He’s almost 16. His face and belly are white, his hearing is gone and he sleeps more than he used to. But he watches me, struggling to his feet, following as I go from room to room like he’s always done. In this respect, he’s still the same – still faithful, still normal.
But I know he’s dying. And I’m having a really tough time accepting he will be leaving us soon and there’s really nothing I can do.
So, I’m a mess. My husband is a mess. My house, my yard – everything seems to be suffering, except our dog.
For him, life hasn’t really changed at all. We are the ones in mourning. We are the ones who have to let go.

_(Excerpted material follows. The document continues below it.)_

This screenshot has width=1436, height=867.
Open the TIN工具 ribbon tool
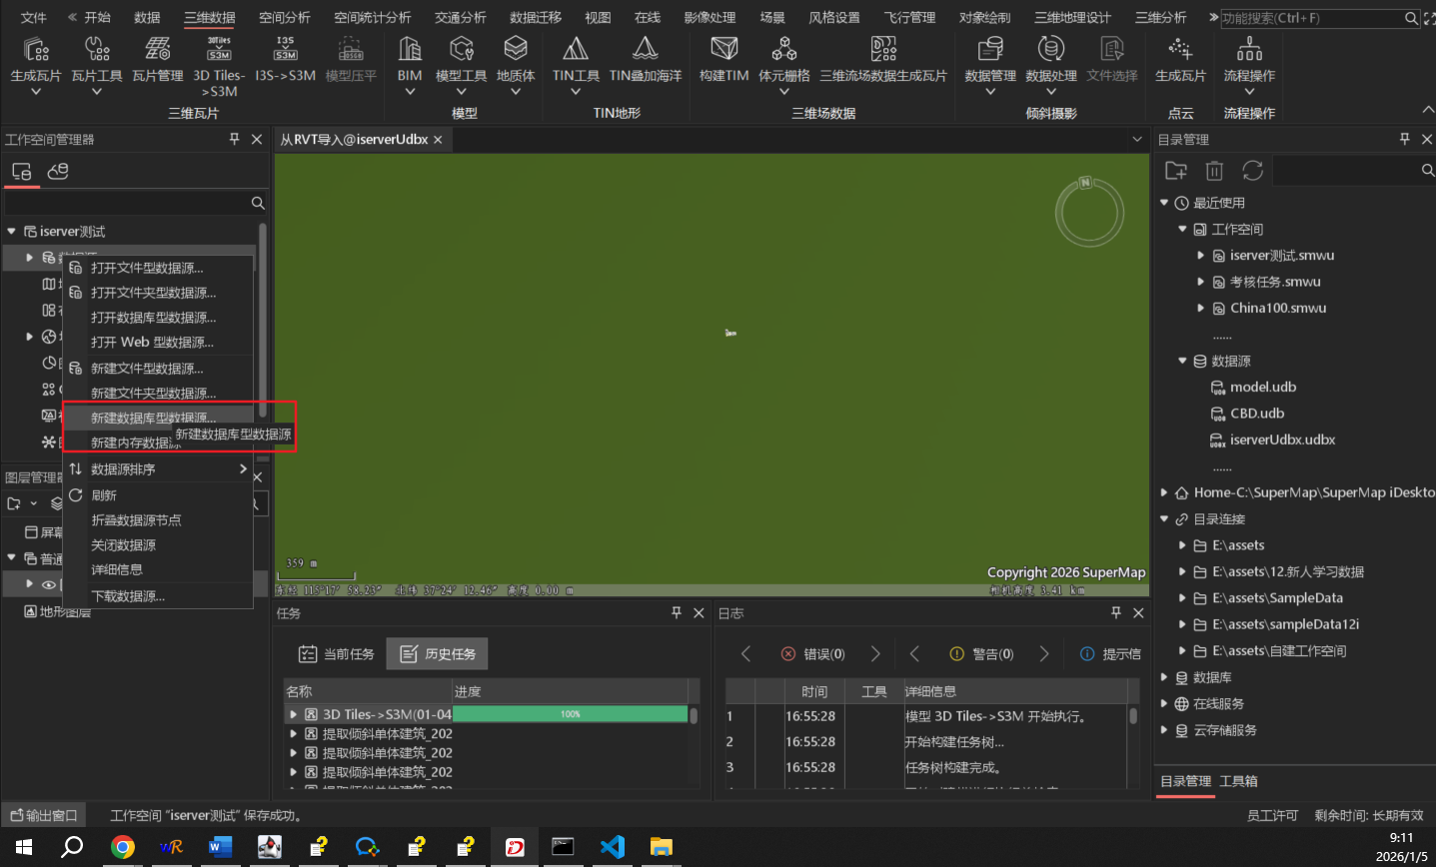tap(576, 50)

So, I’m trying to act like an adult (though my childlike heart is breaking), researching burial options while he sleeps peacefully next to my feet.
And I find I have several options. In my state, for instance, yard burials are allowed. The backyard of the home where I grew up was basically a cemetery of beloved pets. Cats. Turtles. Bunnies. But no dogs.
This is my first dog. That’s why it’s so hard.
The vet can put him to sleep. They tell me it’s painless. I want to believe that. I don’t want him to suffer. What I want is for him to die in his sleep…naturally.
If he does die at home, the vet can help me make arrangements to have him buried somewhere else. Pet cemeteries around here are popular. I often see them along the highway – I wonder if owners visit the tiny gravesides, lay flowers, say a prayer… and watch the cars speed by.
But preserving something that is supposed to die, decompose and replenish the earth doesn’t seem right.
There’s cremation. We had our cat cremated. Her ashes sit on the table in our den. I’ve been waiting for the right time to scatter them in the yard where she used to run and play, jump and pounce at me and the kids. She died two years ago. I’m not good at the dying part of pet ownership.
I look at Shadow, stretched out on the carpet, stomach slowly moving up and down with each breath. I still don’t know what I’m /we’re going to do.
But I do know, when he dies, everything will be different. Our lives, blessed by his presence, will change dramatically – for weeks and months ahead, until time heals as it always does.
And for this, for his faithfulness, for his memory, I want to make the right decision. My green-conscience says cremation.
But my heart. It says, stop the clock.